__EXERCISE BRIEF__
Lines with the word "sidebar" are the ones wanted. Copy each of them from the entries below.
---+---
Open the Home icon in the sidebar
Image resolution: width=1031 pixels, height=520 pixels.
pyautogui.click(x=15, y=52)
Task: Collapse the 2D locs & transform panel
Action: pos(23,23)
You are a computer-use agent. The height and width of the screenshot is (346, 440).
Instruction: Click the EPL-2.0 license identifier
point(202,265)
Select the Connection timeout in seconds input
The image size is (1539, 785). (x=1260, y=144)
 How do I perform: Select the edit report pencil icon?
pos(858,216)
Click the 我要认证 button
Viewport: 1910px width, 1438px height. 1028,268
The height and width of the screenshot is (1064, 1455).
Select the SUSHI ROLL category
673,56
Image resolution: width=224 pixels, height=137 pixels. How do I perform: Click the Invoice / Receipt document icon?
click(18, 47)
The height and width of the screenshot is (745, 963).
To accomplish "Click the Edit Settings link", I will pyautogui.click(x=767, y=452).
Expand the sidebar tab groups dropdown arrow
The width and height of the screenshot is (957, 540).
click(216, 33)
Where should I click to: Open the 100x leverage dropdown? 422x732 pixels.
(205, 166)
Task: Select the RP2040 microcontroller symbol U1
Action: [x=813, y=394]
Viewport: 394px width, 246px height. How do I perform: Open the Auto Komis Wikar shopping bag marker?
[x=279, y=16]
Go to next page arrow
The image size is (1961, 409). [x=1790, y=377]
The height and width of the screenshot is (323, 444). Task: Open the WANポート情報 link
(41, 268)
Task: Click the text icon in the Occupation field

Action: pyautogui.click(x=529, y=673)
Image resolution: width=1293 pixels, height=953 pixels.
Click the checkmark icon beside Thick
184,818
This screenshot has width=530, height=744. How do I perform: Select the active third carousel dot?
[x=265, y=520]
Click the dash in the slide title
---+---
__EXERCISE ANSWER__
Open the Home icon in the sidebar
Expand the sidebar tab groups dropdown arrow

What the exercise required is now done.